I wake as the train bounces over points on the last stage of the journey into Euston.
‘Welcome back!’ Andy says.
‘Have I slept the whole journey?’ I rub my eyes and stretch. The tablets have done their work, I no longer feel so bad.
‘You snored your head off.’
‘I don’t snore.’
‘You so do. Then there was the undignified dribble.’
‘You are so full of shit.’
Andy reaches up for his bag and packs away the script that still looks suspiciously untouched.
‘You’re really cutting it fine with that,’ I say, but he doesn’t look concerned.
‘I’ll wing it. They never ask you to do the actual script. They expect you to give them the essence of the character.’
‘So why send you the script in the first place?’
‘I’m up for the part of Tony Connors, a British backpacker making his way around Europe with friends, I end up stopping at this dodgy hotel in Slovakia where I eat my best mate’s head. Seriously, that’s it. What else do I need to know?’
‘And how are you going to convey a sub-human zombie.’
‘Darling, I’ve studied you for the past three hours. It’ll be a walk in the park.’
Although we’re in London for one night, I’ve packed for a month and struggle to lug my bag up a stationary escalator, across the station concourse and out into the open air. We make our way across the fume-filled bus yard, through the litter-strewn gardens, and take our lives into our hands to cross a busy road.
The hotel room is tiny and looks out onto a back yard where office staff gather to smoke behind overflowing bins. It’s blisteringly hot and lacking in air, so I throw open the window.
‘It’s hardly the Ritz,’ Andy says. ‘Even the shower gel is attached to the wall.’
My tablets have worn off and with relapse in the air, I throw myself on the bed. Andy repairs to the bathroom and I must have fallen asleep again, for when I wake he’s left for his audition. I feel guilty at not having wished him luck.

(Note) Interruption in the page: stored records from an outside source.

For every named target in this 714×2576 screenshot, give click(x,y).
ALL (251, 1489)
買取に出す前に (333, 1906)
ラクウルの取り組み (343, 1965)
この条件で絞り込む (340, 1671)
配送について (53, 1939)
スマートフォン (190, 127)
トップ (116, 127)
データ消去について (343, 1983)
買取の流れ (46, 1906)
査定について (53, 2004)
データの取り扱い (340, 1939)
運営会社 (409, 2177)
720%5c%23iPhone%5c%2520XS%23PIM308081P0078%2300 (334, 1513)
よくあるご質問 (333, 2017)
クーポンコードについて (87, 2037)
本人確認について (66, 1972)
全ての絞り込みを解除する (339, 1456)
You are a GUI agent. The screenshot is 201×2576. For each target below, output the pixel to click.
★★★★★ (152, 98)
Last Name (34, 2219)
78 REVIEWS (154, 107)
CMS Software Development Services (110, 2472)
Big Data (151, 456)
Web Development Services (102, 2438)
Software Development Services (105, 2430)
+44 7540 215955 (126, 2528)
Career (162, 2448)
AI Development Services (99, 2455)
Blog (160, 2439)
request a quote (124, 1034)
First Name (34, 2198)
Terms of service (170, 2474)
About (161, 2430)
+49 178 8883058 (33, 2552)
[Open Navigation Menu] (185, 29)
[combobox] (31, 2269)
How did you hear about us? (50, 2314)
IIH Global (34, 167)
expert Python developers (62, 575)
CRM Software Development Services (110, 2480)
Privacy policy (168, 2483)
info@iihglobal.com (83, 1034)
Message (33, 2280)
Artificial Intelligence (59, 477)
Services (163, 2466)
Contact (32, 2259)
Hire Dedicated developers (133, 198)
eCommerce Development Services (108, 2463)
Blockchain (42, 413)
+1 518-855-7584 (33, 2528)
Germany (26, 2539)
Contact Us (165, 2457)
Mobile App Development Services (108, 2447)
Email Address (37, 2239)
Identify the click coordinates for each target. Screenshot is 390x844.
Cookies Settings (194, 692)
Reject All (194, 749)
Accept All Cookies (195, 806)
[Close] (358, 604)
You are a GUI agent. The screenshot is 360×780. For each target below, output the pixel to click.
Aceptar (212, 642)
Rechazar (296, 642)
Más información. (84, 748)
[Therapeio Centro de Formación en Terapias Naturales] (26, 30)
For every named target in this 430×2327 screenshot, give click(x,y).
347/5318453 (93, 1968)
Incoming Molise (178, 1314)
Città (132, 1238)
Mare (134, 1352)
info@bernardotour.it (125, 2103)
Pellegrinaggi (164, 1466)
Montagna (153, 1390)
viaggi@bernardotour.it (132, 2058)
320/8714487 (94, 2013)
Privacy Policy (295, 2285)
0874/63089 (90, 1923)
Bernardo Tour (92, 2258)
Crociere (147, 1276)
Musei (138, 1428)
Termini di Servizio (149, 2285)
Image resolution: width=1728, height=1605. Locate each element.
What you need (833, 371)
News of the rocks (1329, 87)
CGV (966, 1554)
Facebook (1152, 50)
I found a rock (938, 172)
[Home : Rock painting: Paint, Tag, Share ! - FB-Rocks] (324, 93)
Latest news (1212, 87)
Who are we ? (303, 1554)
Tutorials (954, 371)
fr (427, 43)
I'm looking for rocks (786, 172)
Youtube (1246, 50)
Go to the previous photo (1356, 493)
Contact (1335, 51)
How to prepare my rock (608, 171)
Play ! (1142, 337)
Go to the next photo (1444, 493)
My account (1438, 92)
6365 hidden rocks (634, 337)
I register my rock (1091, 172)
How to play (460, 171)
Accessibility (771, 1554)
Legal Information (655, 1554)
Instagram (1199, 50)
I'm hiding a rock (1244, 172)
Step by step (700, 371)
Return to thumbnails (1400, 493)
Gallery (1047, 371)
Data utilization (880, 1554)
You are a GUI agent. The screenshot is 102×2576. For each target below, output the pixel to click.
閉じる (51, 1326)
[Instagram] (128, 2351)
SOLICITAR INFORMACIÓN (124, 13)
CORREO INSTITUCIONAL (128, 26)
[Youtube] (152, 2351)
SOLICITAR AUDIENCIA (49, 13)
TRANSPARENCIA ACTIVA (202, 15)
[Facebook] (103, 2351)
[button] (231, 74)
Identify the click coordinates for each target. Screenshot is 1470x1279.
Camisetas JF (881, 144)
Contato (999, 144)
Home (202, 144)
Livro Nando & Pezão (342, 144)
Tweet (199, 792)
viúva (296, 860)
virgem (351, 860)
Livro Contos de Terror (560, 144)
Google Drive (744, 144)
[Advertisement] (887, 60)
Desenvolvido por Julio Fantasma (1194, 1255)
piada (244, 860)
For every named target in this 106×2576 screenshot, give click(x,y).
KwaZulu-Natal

Propped up in bed, I flick through the hotel television channels, but nothing grabs me. I miss the Internet badly. Sharon and Andy might be right when they accuse me of addiction.
My mobile rings and although the number is withheld, I answer.
‘Is this Lisa Doyle?’
‘Who’s speaking?’
‘This is Bernie Lynch. Remember me?’
The name sounds sort of familiar.
‘From school,’ she continues. ‘The chubby one from school. We used to try and dodge out of cross country together.’
I stay silent.
‘Surely you remember.’
She speaks with a strong Irish accent. Although I came from Irish stock, my own accent is very much unlike that of my mother. Strangers know at once I hail from deepest and darkest Birmingham. How did this stranger get my number? I ought to come right out and ask, but that might sound rude.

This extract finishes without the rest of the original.